Signez la pétition officielle déposée au Parlement Wallon contre l'importation d'animaux pour la chasse : Pétition officielle n°509
L'abattage par loisir : une passion d'un autre âge
Le terme "succès" est ici lourd de sens. Il suggère une progression positive, une réussite sociétale. Pourtant, derrière les bancs de l'école du Royal Saint-Hubert Club, l'objectif final reste le même : l'abattage. On nous présente des experts en droit, en biologie ou en armement, comme pour donner une caution scientifique et rigoureuse à une activité qui, au fond, repose sur la traque et la destruction de la faune.
Présenter la chasse comme un examen académique prestigieux est une stratégie de communication bien rodée. En insistant sur la difficulté de l'examen et la "matière immense" à assimiler, on occulte la finalité éthique de l'acte. Le permis de chasse se résume à tuer des animaux sans défense qui sont des victimes innocentes qui ne demandent qu'à vivre en paix loin de l'humain. Ce document ne devrait jamais être considéré comme un trophée de fin d'études ou un accomplissement personnel.
Le mythe de la régulation et de la biodiversité
L'un des arguments phares des partisans de la chasse est celui de la régulation. Cependant, de nombreuses études scientifiques et associations de protection de la nature démontrent que la nature possède ses propres mécanismes d'auto-régulation. L'introduction massive de gibier d'élevage (comme les faisans ou les perdrix) à des fins de tir, ou le nourrissage artificiel (le nourrissage dissuasif) pour maintenir des populations élevées de sangliers, prouvent que la chasse ne régule pas : elle gère un cheptel pour son propre plaisir malsain.

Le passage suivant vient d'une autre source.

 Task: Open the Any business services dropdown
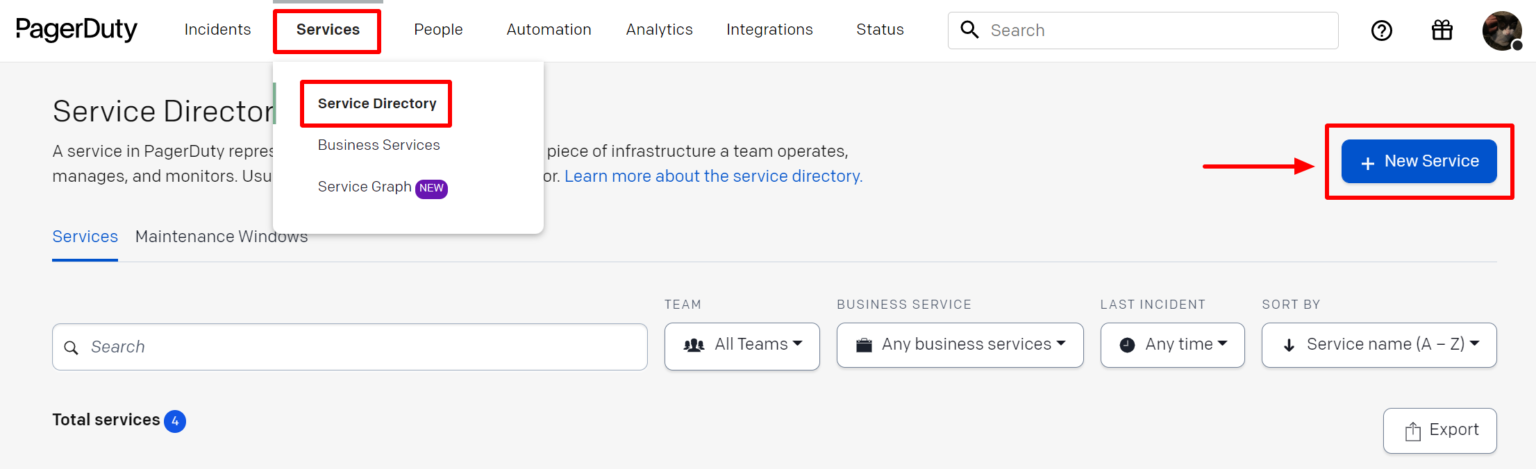point(959,345)
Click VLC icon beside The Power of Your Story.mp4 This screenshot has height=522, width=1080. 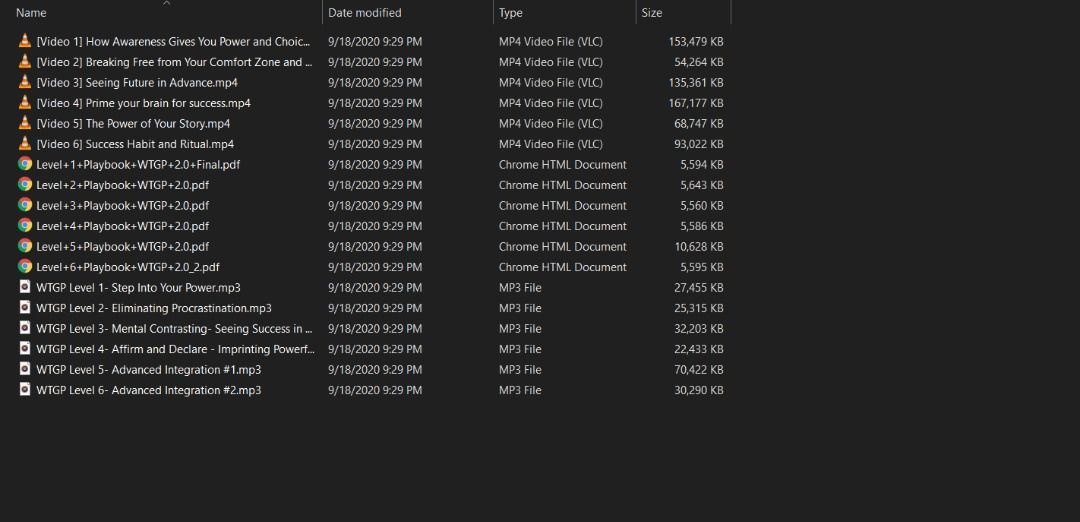point(25,124)
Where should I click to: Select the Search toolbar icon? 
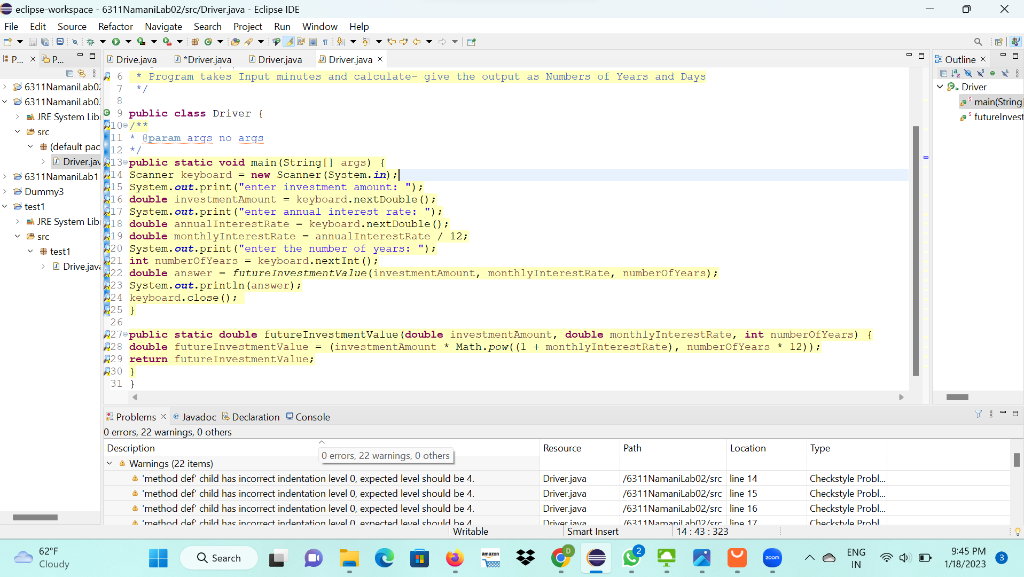tap(73, 42)
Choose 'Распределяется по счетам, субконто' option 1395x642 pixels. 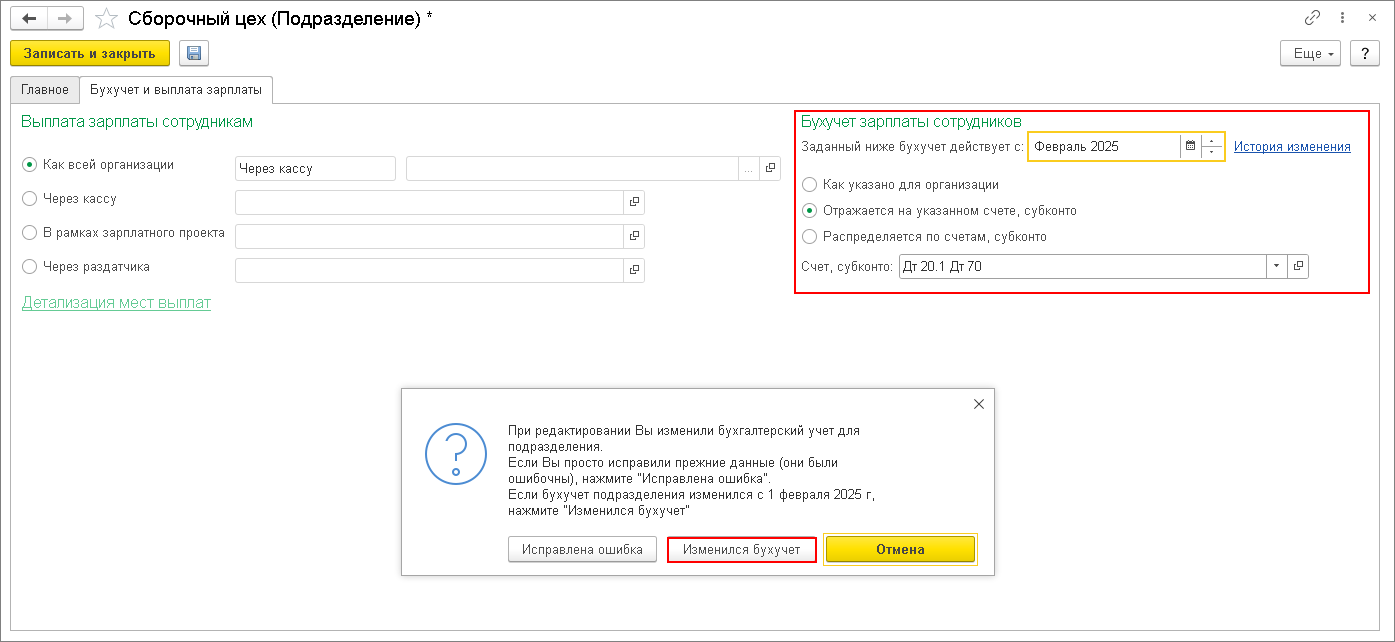point(810,237)
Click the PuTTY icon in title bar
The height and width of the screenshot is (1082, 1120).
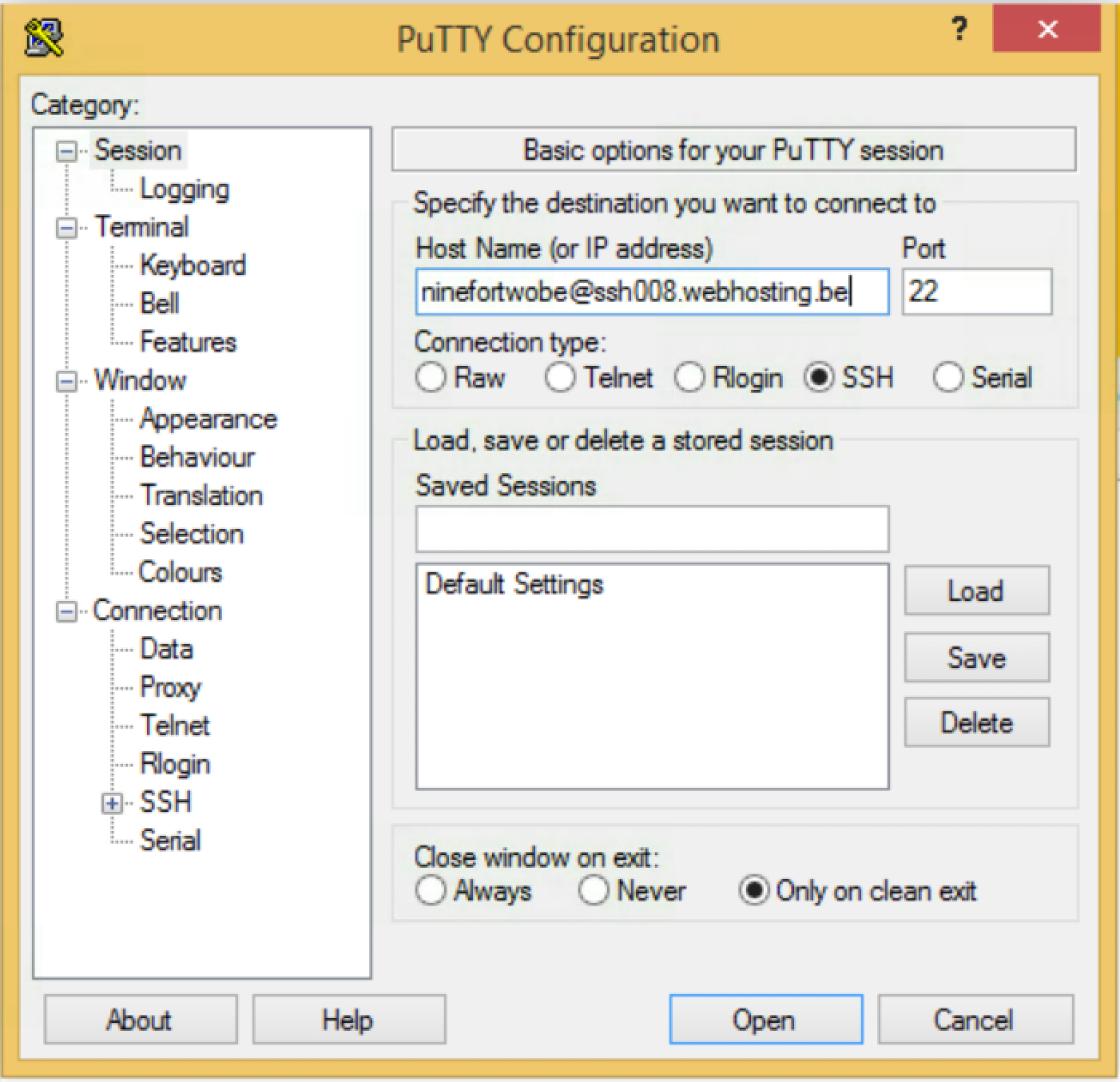(x=45, y=38)
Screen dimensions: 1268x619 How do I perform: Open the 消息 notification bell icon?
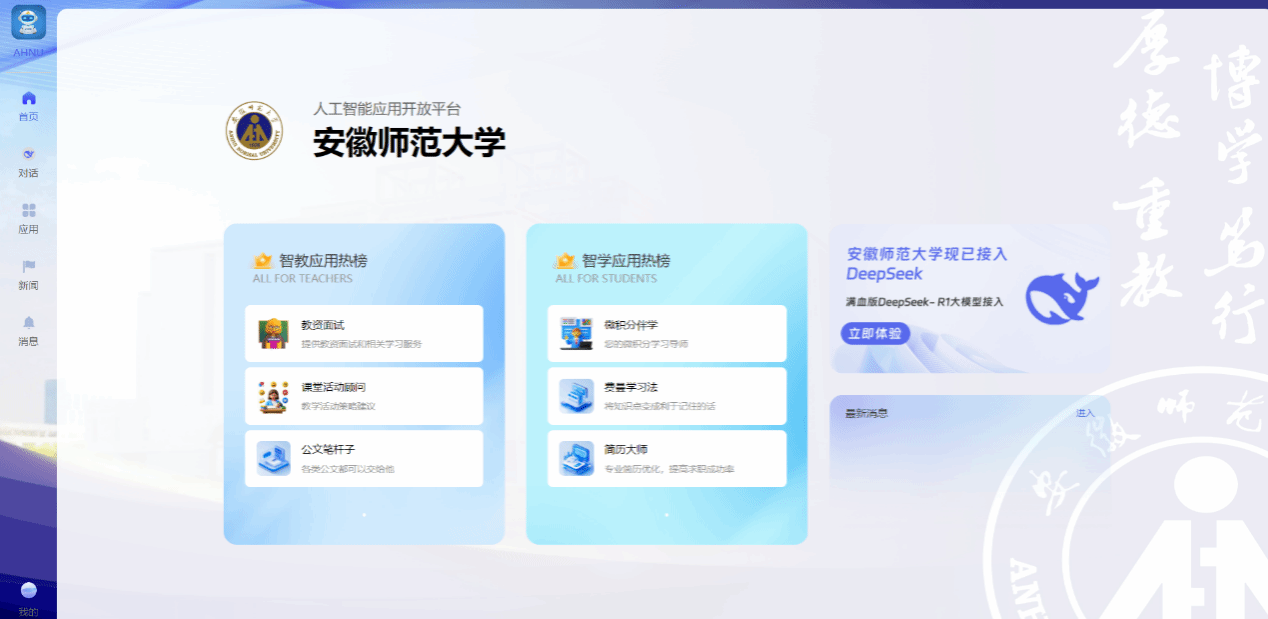click(28, 322)
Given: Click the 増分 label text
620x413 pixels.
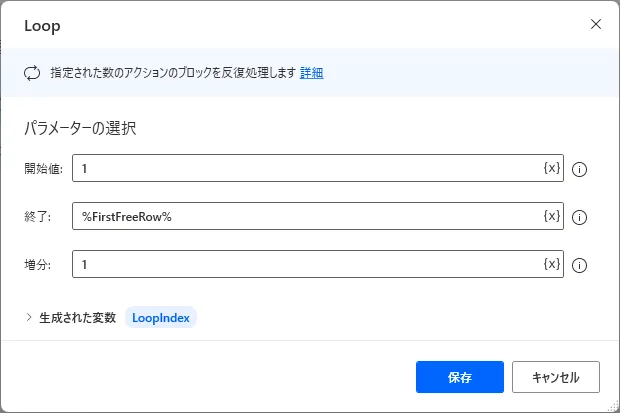Looking at the screenshot, I should (x=37, y=265).
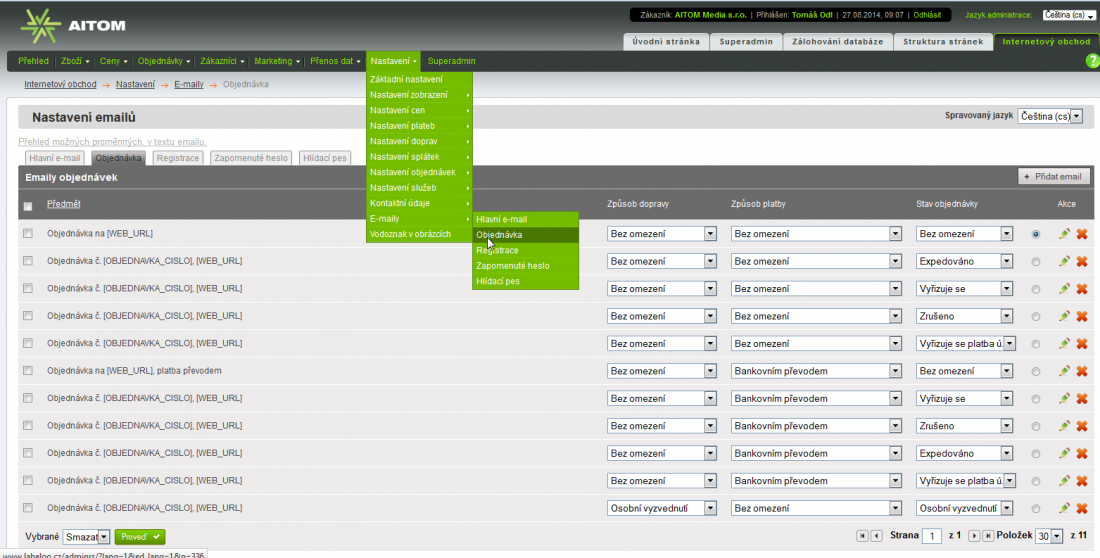Open the Vybrané Smazat action dropdown
The image size is (1100, 558).
click(x=86, y=537)
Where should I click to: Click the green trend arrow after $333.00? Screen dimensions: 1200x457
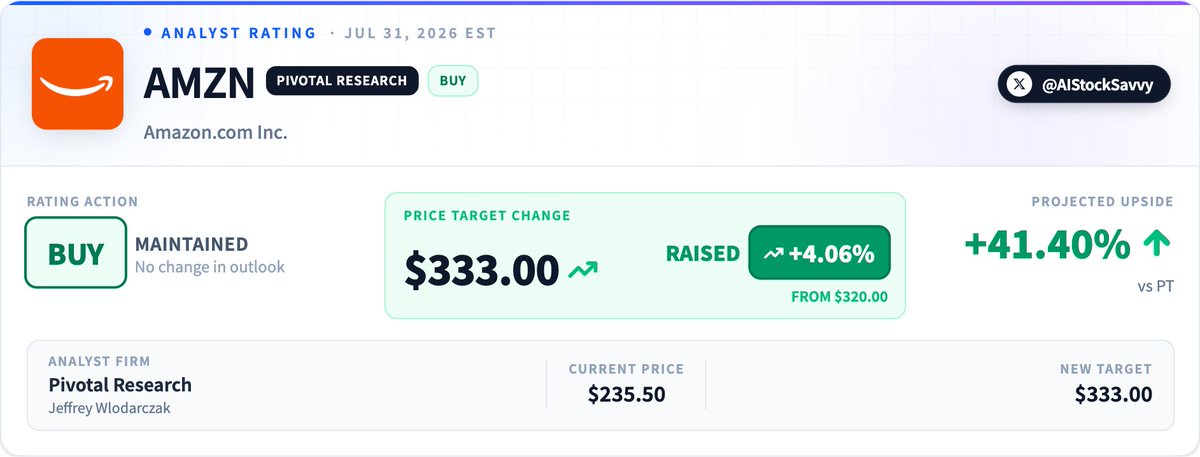click(583, 270)
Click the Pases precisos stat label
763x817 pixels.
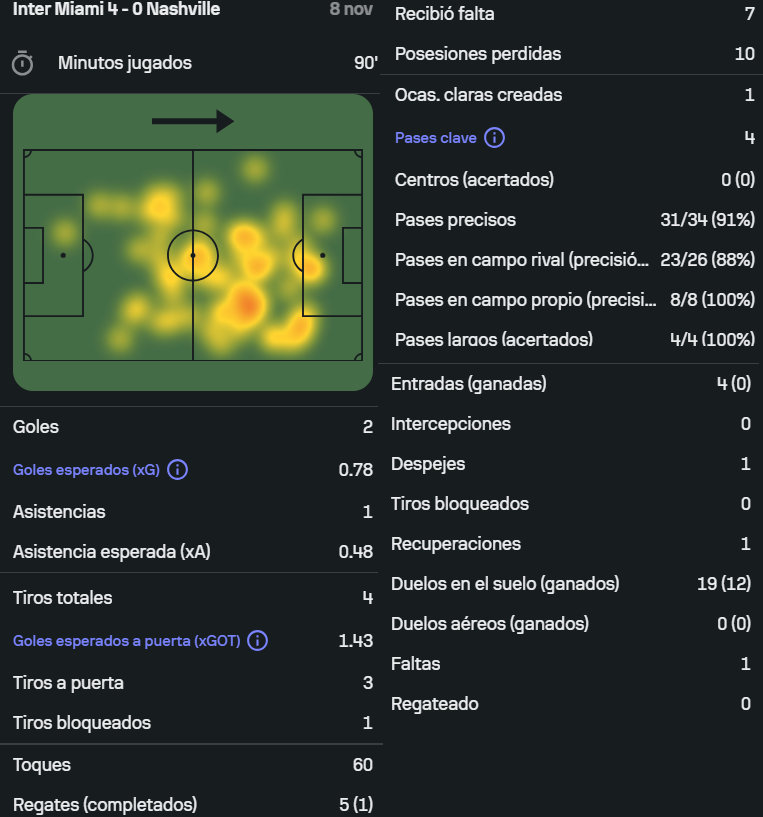(x=455, y=220)
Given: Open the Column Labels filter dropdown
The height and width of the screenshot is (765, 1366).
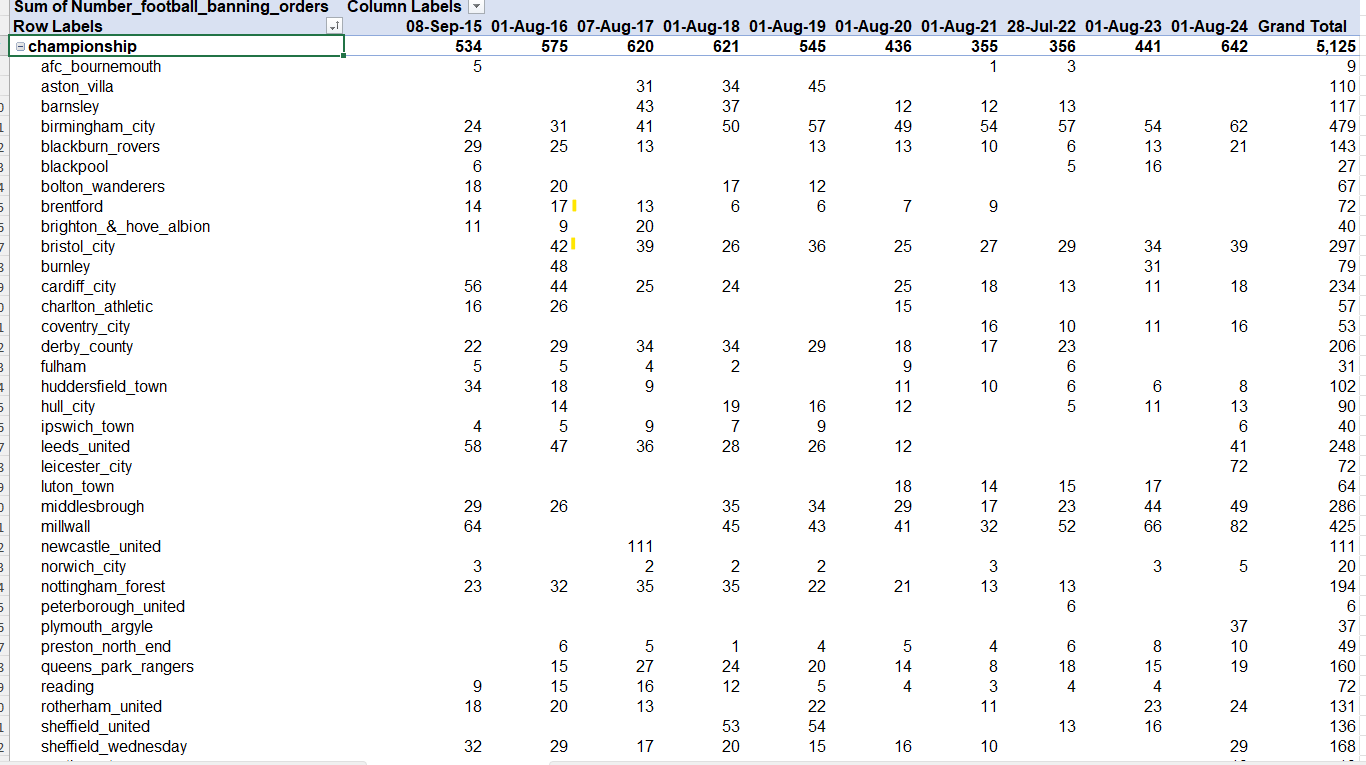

En Wallonie, l'importation de gibier étranger pour satisfaire la demande de tir est un secret de polichinelle. Ce "succès historique" de nouveaux candidats chasseurs ne fera qu'accroître la pression sur nos écosystèmes déjà fragiles. Plus de chasseurs signifie plus de dérangement en forêt, plus de munitions de plomb (toxiques pour l'environnement) et, inévitablement, plus de souffrance animale.
Vers une autre relation avec le monde vivant
À l'heure où la conscience du bien-être animal n'a jamais été aussi forte, voir des centaines de personnes investir du temps et de l'argent pour apprendre à tuer est un signal contradictoire. Pourquoi ne pas transformer cette soif de connaissances de la forêt en formations de photographie animalière, de pistage non-violent ou de conservation active ?
AnimalWeb milite pour une protection réelle des animaux sur le terrain. La liberté de parole que nous prônons nous impose de dénoncer ces titres médiatiques qui glorifient la violence gratuite. Nous appelons les citoyens à ne pas se laisser séduire par cette image "noble" de la chasse, d'une tradition d'un autre âge. Un véritable succès pour la Belgique serait de voir ces centaines de personnes s'inscrire dans des programmes de protection des espèces menacées ou de reboisement.
Le vivant n'est pas un code de culture que l'on change au gré des saisons, ni une cible pour évacuer le stress urbain. Protéger la nature, c'est d'abord apprendre à la laisser vivre.